**PROBLEM DETAILS**: Turn the part of the records that opens with the line containing "Task: Click the Aug 6 date axis label" and closes with the line containing "Action: coord(481,384)" into a JSON list of strings, one string per line, skipping blank lines. Leave the pictures out of the answer.
══ INFORMATION SHOWN ══
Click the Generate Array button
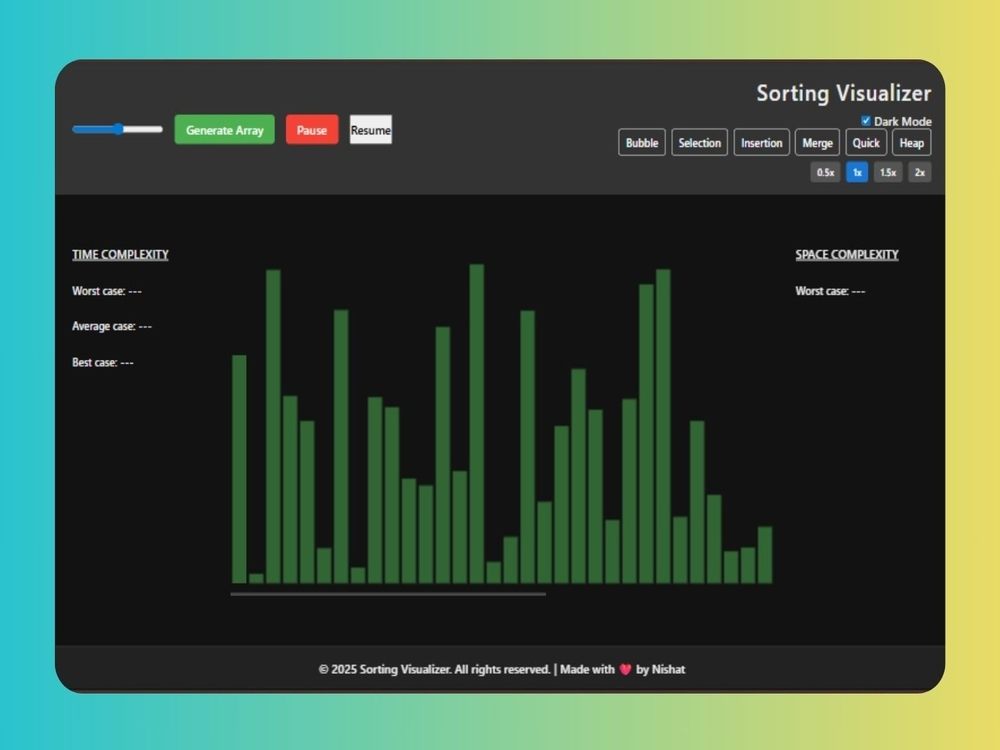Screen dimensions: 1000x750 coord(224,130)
═══
══ INFORMATION SHOWN ══
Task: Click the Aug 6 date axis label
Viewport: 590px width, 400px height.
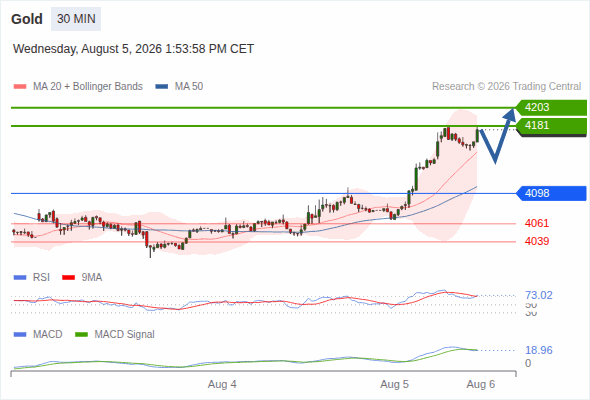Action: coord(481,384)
═══
**WRITTEN SOLUTION**:
[
  "Task: Click the Aug 6 date axis label",
  "Viewport: 590px width, 400px height.",
  "Action: coord(481,384)"
]